Um homem que cresceu de indignações
Em 1882, em Taubaté começou a vida desse homem, que teve a vida repleta de contradições. E começando as contradições de sua vida, neto do Visconde de Tremembé, o homem mais rico e respeitado do lugar, foi filho da filha ilegítima do Visconde, o que o colocava na incômoda condição de neto natural. Único descendente masculino, escolhido como herdeiro pelo avô, ele foi, ao mesmo tempo, amado e rejeitado pela cidade onde nasceu. Em Taubaté passou 17 dos seus 66 anos de vida, excluindo sua infância feliz, ele nunca conseguiu se entender com sua terra natal e nem ela com ele, pois há um grande descompasso entre as afirmações do lugar exato em que ele nasceu.
Em Taubaté veio um momento marcante de sua vida, sua escolarização, onde se descobriu um péssimo aluno de Língua Portuguesa, chegando até, a ser reprovado. Conta-se que seu livro “Emília no país da gramática” foi fruto dessa experiência. Aos 13 anos, mudou-se para São Paulo, onde foi se preparar para o curso de direito. Ele nunca foi
um bom aluno, na Faculdade do Direito do Largo São Francisco definiu seu período inteiro com uma única frase: “Aproveitei bastante dos meus professores. Não os miolos, mas sim as caras, das quais fiz ótimas caricaturas”. Concluindo o curso voltou para Taubaté, onde afirmou que seu bacharel não significava nada para ele. Mesmo assim foi para a cidade de Areias exercer o cargo de advogado, onde afirma ter passado o pior momento de sua vida, onde passava a maior parte do seu tempo lendo. Tanto em Areias como em Taubaté, nosso personagem sempre mostrou- se um inconformado com a vida acomodada do interior criticava o “convencionalismo de aldeia das comunidades”.
Antes de se tornar renomeado, ele foi herdeiro da fazenda de seu avô, tornando-se um ávido fazendeiro. Nessa época começou a observar bastante o homem do campo, enquanto se esforçava para conter a baixa produtividade, dessa observação nasceu Jeca Tatu, a sua mais divulgada criação. Foi como fazendeiro que ele revelou-se escritor. Atormentado com as queimadas que destruíam suas terras, ele escreveu uma carta ao Jornal O Estado de São Paulo, denunciando a queimada do Vale do Paraíba. O jornal gostou tanto da carta que a transformou em artigo, publicando-a em destaque. Foi ele quem acabou com a imagem romântica e ingênua que a literatura brasileira fazia do interiorano.

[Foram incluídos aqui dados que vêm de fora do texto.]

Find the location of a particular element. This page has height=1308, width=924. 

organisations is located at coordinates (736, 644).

Antes mesmo de o movimento modernista sacudir a cidade de São Paulo, ele incomodado com o excesso de divulgação dos autores estrangeiros, decide fundar a sua própria editora, nascia assim, a indústria editorial brasileira. Nasceu daí o cuidado do editor em se preocupar com o aspecto visual de suas publicações. Foi com ele que o Brasil conheceu a obra ilustrada e a obra infantil de qualidade.

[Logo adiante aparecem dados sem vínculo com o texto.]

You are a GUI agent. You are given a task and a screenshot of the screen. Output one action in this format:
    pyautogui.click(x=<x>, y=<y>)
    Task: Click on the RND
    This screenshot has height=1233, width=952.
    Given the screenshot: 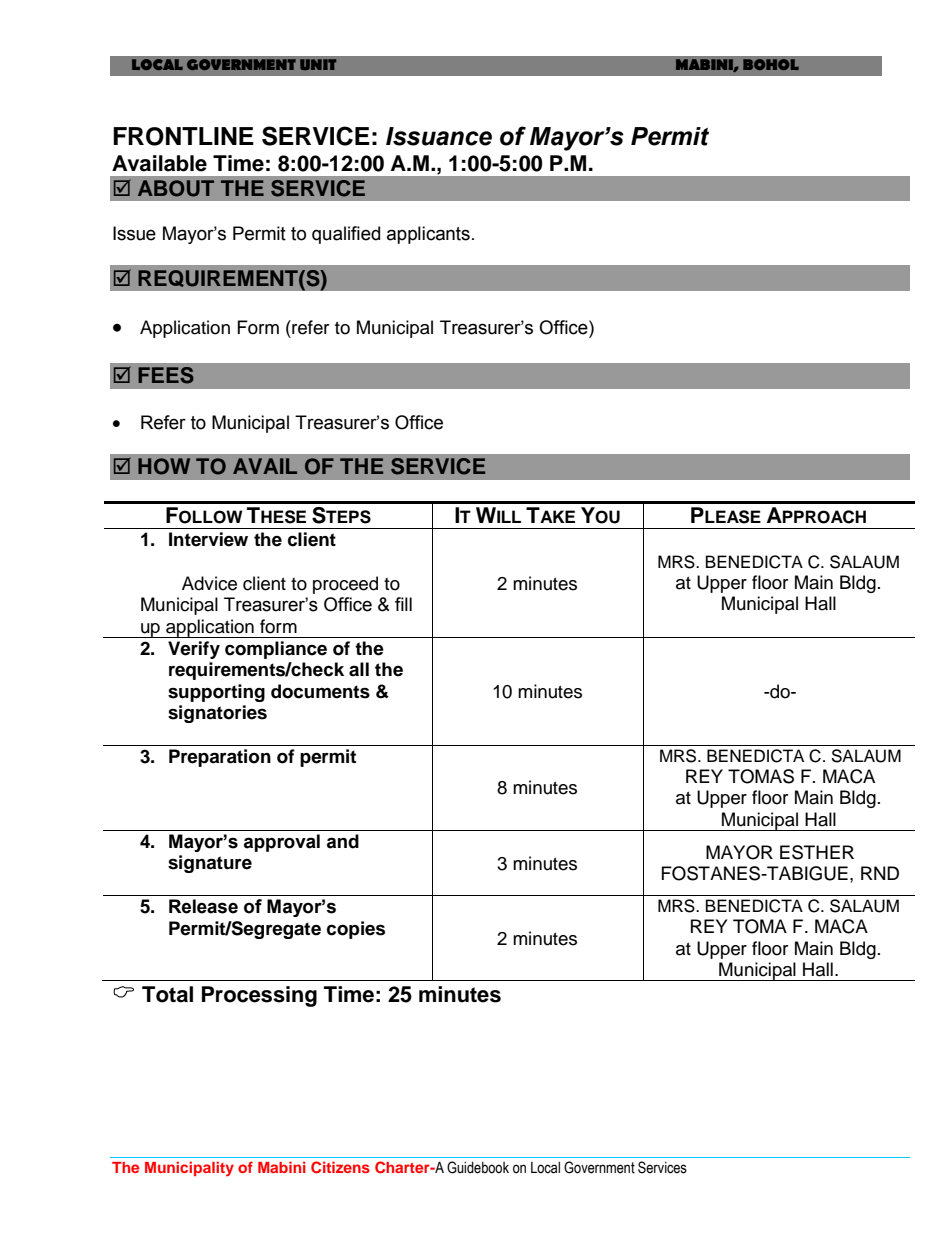 What is the action you would take?
    pyautogui.click(x=880, y=873)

Não levava a religião muito a sério e criticava muito os padres, com quem ganhou uma briga que o acompanhou pela vida inteira. Na década de 40, já era um escritor de sucesso, porém era detentor de muitos adversários, como a Igreja Católica, que não aprovava as obras do escritor. O veto sobre seus livros, sobretudo os infantis, recaiam sobre todas as escolas católicas, que proibiam seus alunos de lerem os seus livros.

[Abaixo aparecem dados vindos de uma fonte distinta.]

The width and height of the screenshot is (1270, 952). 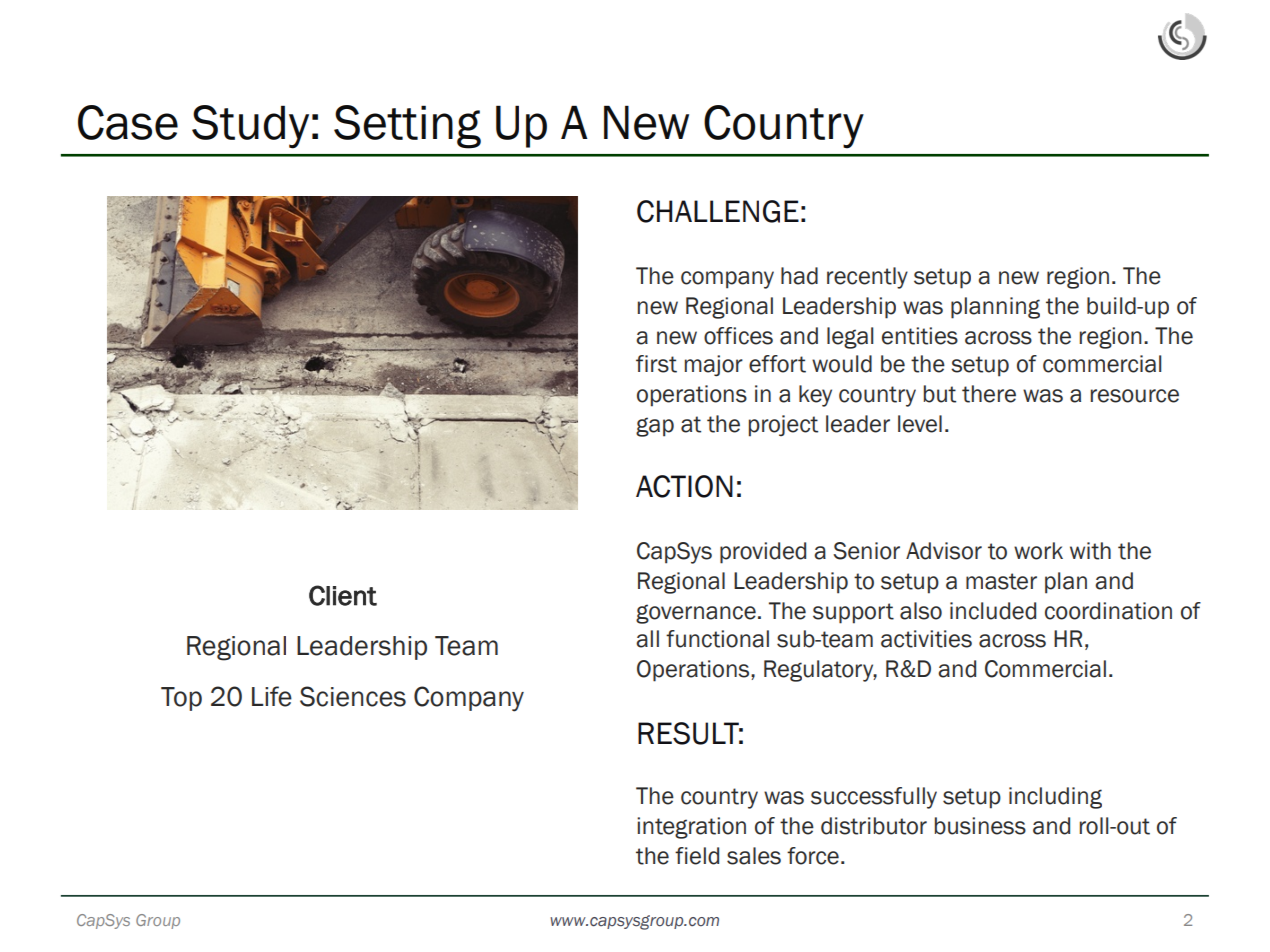 What do you see at coordinates (181, 699) in the screenshot?
I see `Top` at bounding box center [181, 699].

Um grande ramo em sua vida foi o de empresário, ele investia em idéias e nem sempre as idéias acompanhavam o seu ritmo frenético. Com a Revolução de Isidoro Dias Lopes, a cidade para durante um mês, as oficinas da editora também. Sem produzir, ele vai à falência. Mas sua grande aventura como homem de negócios foi com o petróleo, quando acreditou na capacidade de autonomia econômica do país, porém por falta de apoio do governo em projetos nacionais sua experiência foi um fracasso.
Sendo uma figura ilustre, seus personagens sempre foram muito apreciados. E a força desses personagens era tão grande, que eles saíram do livro para o vídeo assim que a televisão foi criada. E a literatura infantil foi o seu grande fascínio, dizia ele “Devia ter escrito mais para as crianças, perdi meu tempo escrevendo para gente grande.“
Ele que teve uma vida agitada de intelectual e de militante dos interesses do país, teve a vida contada até por uma escola de samba. Pioneiro da indústria do livro, da campanha pelo petróleo e por uma siderurgia nacional, ativo defensor pela da luta pelo saneamento básico e contra o desmatamento do país, José Bento Monteiro Lobato foi acima de tudo, escritor e como tal criador da literatura infantil no Brasil.
Para Lobato, arte e vida eram na verdade coisas muito próximas, por isso ele dizia que a indignação era o único sentimento que o animava a escrever.